[[ MATERIAL PROVIDED, beginning ]]

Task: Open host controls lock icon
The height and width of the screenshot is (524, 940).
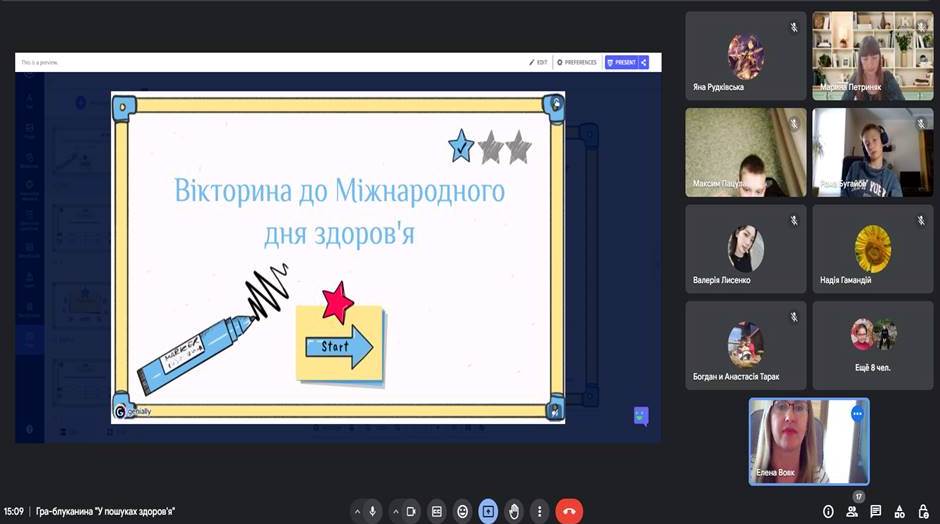Action: point(923,511)
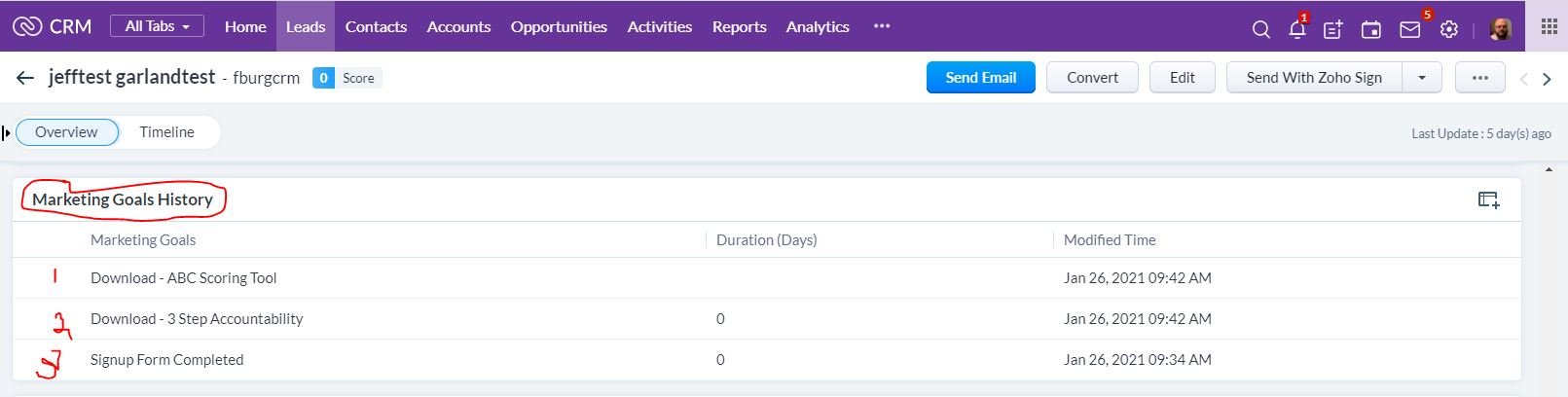Click the quick create plus icon
The height and width of the screenshot is (397, 1568).
pyautogui.click(x=1333, y=29)
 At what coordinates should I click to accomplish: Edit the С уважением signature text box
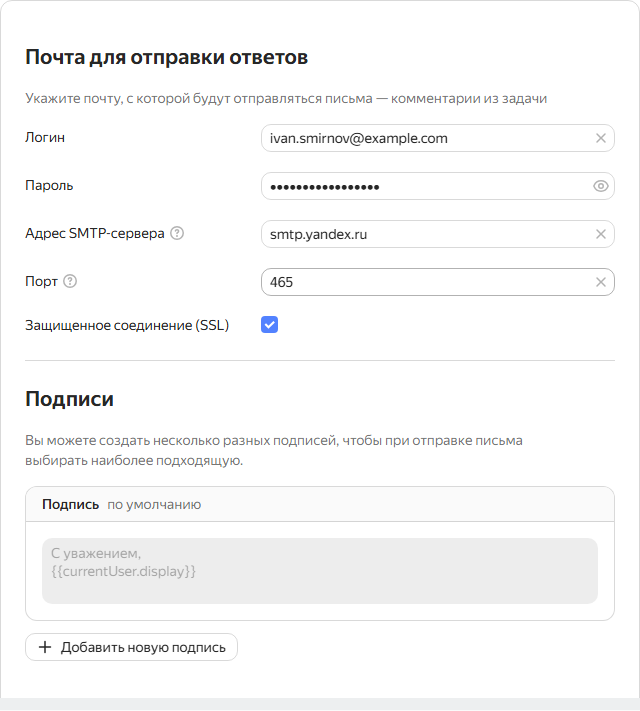pyautogui.click(x=320, y=571)
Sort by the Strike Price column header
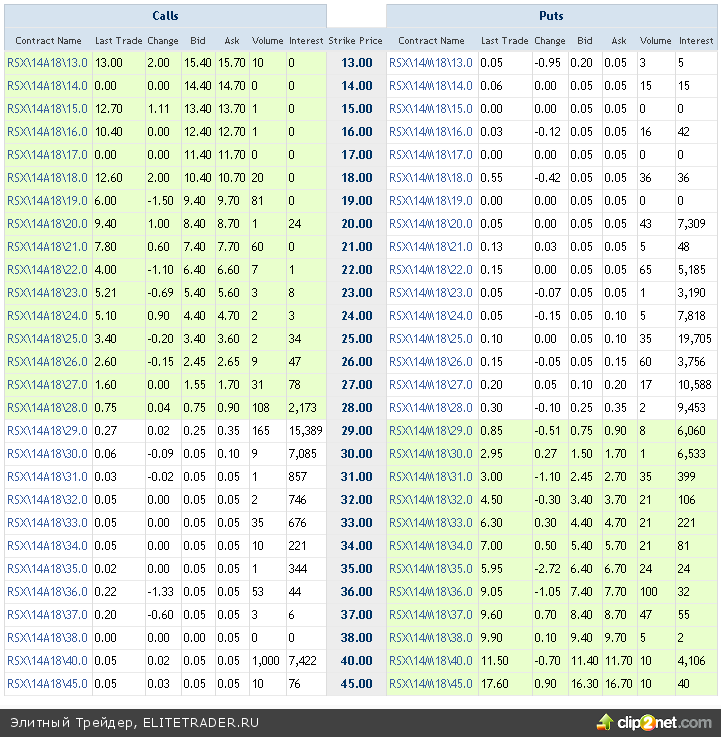721x737 pixels. tap(356, 41)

[[ MATERIAL PROVIDED, end ]]

- [WHAT IS EXPECTED] Output all the records above again exactly, with the pictures dropped.

- [RESULT OF THE TASK]
Task: Open host controls lock icon
The height and width of the screenshot is (524, 940).
Action: point(923,511)
Click the quick create plus icon
The height and width of the screenshot is (397, 1568).
pyautogui.click(x=1333, y=29)
 At what coordinates should I click to accomplish: Edit the С уважением signature text box
pyautogui.click(x=320, y=571)
Sort by the Strike Price column header
721x737 pixels. tap(356, 41)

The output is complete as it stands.